Coppola revealed in a 2013 interview that the shot is indeed based on the art of Kacere.[16] Geoff King, a professor of film at Brunel University, contends that the shot is marked by an "obvious" appeal in its potential eroticism, and a "subtle" appeal in its artistic qualities. He used the shot as an example of the film's obvious attractions, which are characteristic of mainstream film, and its subtle ones, which are typified by "indie" film.[17]

Production

Development

"I remember having these weeks there that were sort of enchanting and weird ... Tokyo is so disorienting, and there's a loneliness and isolation. Everything is so crazy, and the jet lag is torture. I liked the idea of juxtaposing a midlife crisis with that time in your early 20s when you're, like, What should I do with my life?"

—Sofia Coppola, 2003[18]

Coppola devised the idea of Lost in Translation after many visits to Tokyo in her twenties, basing much of the story on her experiences there.[16][19][20] Coppola was attracted to the neon lights of Tokyo and has described the Park Hyatt Tokyo, where most of the film's interior sequences take place, as one of her "favorite places in the world".[19] Particularly, she was attracted to its quietness, design, and "combination of different cultures", which include a New York bar and French restaurant.[19]
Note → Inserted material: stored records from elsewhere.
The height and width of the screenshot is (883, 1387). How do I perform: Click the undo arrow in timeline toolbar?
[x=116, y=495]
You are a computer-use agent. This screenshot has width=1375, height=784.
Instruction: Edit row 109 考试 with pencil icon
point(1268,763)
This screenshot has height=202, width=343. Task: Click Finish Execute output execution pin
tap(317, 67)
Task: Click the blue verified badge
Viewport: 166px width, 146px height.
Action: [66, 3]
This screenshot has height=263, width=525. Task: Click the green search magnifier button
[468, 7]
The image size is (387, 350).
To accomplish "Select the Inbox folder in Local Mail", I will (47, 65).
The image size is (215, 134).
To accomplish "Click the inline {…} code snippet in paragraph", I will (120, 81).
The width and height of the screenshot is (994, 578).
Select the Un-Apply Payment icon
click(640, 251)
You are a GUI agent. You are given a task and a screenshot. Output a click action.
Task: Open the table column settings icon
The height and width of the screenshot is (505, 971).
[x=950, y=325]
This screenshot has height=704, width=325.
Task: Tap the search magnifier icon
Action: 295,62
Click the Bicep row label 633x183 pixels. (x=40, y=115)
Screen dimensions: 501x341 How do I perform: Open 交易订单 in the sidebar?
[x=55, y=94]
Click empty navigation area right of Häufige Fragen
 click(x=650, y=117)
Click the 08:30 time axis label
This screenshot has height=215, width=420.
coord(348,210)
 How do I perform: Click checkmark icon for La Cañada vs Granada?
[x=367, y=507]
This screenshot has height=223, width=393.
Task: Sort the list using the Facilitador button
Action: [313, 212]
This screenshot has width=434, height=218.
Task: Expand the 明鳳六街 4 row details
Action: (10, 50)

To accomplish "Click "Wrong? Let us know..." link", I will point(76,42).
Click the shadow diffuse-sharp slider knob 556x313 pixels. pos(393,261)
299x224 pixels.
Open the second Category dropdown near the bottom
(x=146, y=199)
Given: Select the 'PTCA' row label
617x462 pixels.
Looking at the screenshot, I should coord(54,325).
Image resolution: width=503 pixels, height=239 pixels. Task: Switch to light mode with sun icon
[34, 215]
Coppola spent six months writing the film, beginning with "short stories" and "impressions" that culminated into a 70-page script.[21][22] She wanted to create a story that was "a little more funny and romantic" than her previous feature, The Virgin Suicides, and she spent little time planning or rewriting it.[8][23] Coppola has called the film a "valentine" to Tokyo,[24] in which she has displayed the city in the way that it is meaningful to her.

Coppola wrote the film with Murray in mind and said she would not have made it without him.[16] She said that she had always wanted to work with Murray and that she was attracted to his "sweet, lovable side".[19] She pursued him for five months to a year, relentlessly sending telephone messages and letters.[16][18][25] She enlisted help from Wes Anderson, who had directed Murray in two films, and screenwriter Mitch Glazer, who was a mutual friend.[22][25] In July 2002, Coppola and Murray finally met in a restaurant, and he agreed to participate because he "couldn't let her down".[25]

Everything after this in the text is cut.